## Exercise prompt
Images do not belong in the copy. Set down all the entries exactly.

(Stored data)
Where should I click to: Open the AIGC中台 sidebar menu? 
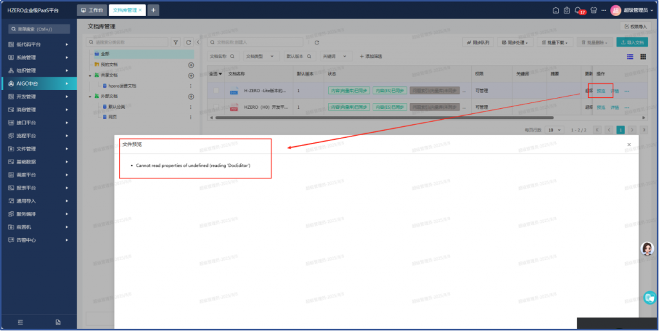[39, 83]
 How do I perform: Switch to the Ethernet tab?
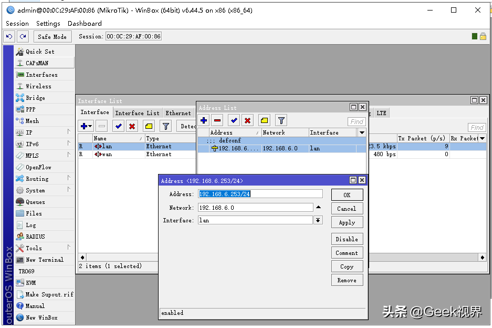tap(178, 113)
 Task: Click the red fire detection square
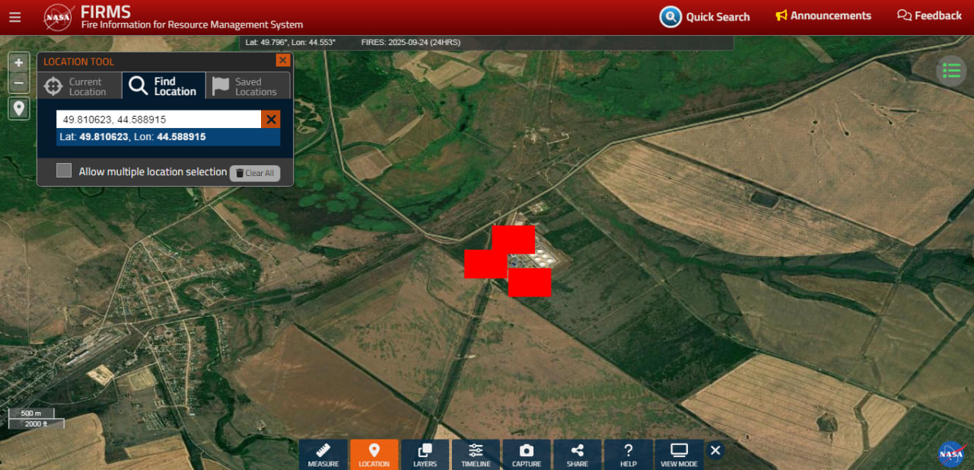tap(514, 239)
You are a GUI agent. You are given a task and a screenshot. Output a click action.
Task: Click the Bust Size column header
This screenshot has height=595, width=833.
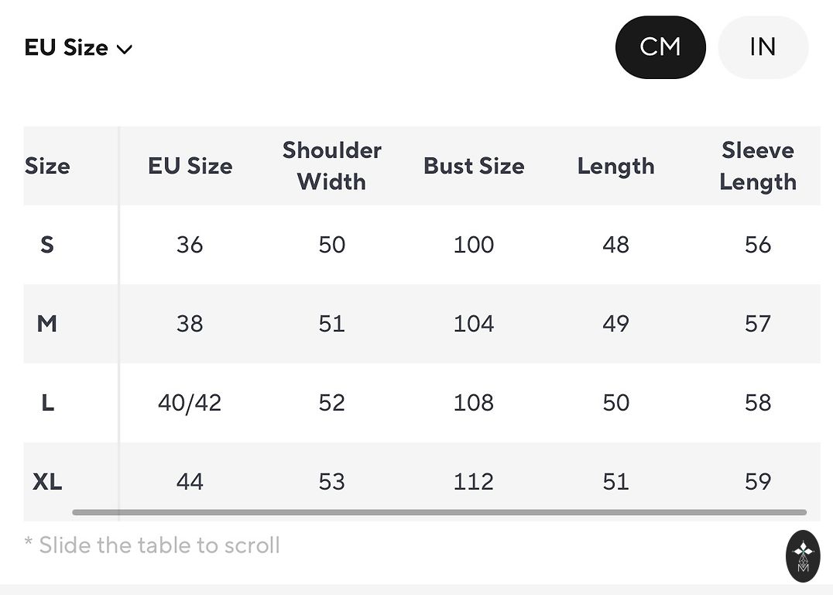click(x=474, y=166)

## Answer for this exercise
Where should I click to: Open the AIGC中台 sidebar menu? 
[39, 83]
 How do I perform: Switch to the Ethernet tab?
tap(178, 113)
 Task: Click the red fire detection square
tap(514, 239)
You are a GUI agent. You are given a task and a screenshot. Output a click action.
Task: Click the Bust Size column header
This screenshot has height=595, width=833.
click(x=474, y=166)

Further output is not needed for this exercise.